EXERCISE REQUIREMENTS
What you should output is the data below, unchanged in every character.

Dataset excerpts
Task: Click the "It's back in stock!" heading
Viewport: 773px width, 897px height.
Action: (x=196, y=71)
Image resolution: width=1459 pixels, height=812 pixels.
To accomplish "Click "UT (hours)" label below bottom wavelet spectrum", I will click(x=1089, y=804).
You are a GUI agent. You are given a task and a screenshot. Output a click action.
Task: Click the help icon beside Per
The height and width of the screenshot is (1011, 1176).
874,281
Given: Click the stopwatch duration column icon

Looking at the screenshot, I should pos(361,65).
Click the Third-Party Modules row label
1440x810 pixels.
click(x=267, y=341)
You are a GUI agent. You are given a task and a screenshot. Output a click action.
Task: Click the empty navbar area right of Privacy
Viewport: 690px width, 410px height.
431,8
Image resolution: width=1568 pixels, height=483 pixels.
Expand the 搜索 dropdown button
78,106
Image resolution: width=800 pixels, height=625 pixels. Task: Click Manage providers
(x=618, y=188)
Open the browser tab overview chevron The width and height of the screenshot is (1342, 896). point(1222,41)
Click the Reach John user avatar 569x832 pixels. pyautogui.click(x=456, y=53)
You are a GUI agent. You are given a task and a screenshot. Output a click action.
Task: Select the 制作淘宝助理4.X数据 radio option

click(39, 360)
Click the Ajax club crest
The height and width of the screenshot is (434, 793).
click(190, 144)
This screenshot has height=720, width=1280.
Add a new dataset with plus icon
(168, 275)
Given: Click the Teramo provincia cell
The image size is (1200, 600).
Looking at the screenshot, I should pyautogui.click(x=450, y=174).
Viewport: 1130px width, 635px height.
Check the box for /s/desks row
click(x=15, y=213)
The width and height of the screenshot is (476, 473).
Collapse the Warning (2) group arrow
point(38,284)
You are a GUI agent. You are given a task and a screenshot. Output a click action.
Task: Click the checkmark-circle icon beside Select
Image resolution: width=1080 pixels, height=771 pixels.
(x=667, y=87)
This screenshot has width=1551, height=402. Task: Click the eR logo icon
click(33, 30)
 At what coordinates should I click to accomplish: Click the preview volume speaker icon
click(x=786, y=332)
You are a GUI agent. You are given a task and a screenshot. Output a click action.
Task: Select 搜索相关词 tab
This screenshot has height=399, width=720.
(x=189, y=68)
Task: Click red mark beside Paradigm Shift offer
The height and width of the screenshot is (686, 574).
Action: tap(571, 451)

OUTPUT
Task: Click the "It's back in stock!" heading
Viewport: 773px width, 897px height.
Action: (x=196, y=71)
Image resolution: width=1459 pixels, height=812 pixels.
To accomplish "Click "UT (hours)" label below bottom wavelet spectrum", I will click(x=1089, y=804).
You are a GUI agent. You are given a task and a screenshot. Output a click action.
Task: Click the help icon beside Per
The height and width of the screenshot is (1011, 1176).
874,281
Given: Click the stopwatch duration column icon

Looking at the screenshot, I should pos(361,65).
Click the Third-Party Modules row label
1440x810 pixels.
click(x=267, y=341)
You are a GUI agent. You are given a task and a screenshot. Output a click action.
Task: Click the empty navbar area right of Privacy
Viewport: 690px width, 410px height.
431,8
Image resolution: width=1568 pixels, height=483 pixels.
Expand the 搜索 dropdown button
78,106
Image resolution: width=800 pixels, height=625 pixels. Task: Click Manage providers
(x=618, y=188)
Open the browser tab overview chevron The width and height of the screenshot is (1342, 896). point(1222,41)
Click the Reach John user avatar 569x832 pixels. pyautogui.click(x=456, y=53)
You are a GUI agent. You are given a task and a screenshot. Output a click action.
Task: Select the 制作淘宝助理4.X数据 radio option

click(39, 360)
Click the Ajax club crest
The height and width of the screenshot is (434, 793).
click(190, 144)
This screenshot has height=720, width=1280.
Add a new dataset with plus icon
(168, 275)
Given: Click the Teramo provincia cell
The image size is (1200, 600).
Looking at the screenshot, I should pyautogui.click(x=450, y=174).
Viewport: 1130px width, 635px height.
Check the box for /s/desks row
click(x=15, y=213)
The width and height of the screenshot is (476, 473).
Collapse the Warning (2) group arrow
point(38,284)
You are a GUI agent. You are given a task and a screenshot. Output a click action.
Task: Click the checkmark-circle icon beside Select
Image resolution: width=1080 pixels, height=771 pixels.
(x=667, y=87)
This screenshot has width=1551, height=402. Task: Click the eR logo icon
click(33, 30)
 At what coordinates should I click to accomplish: Click the preview volume speaker icon
click(x=786, y=332)
You are a GUI agent. You are given a task and a screenshot. Output a click action.
Task: Select 搜索相关词 tab
This screenshot has height=399, width=720.
(x=189, y=68)
Task: Click red mark beside Paradigm Shift offer
The height and width of the screenshot is (686, 574).
Action: tap(571, 451)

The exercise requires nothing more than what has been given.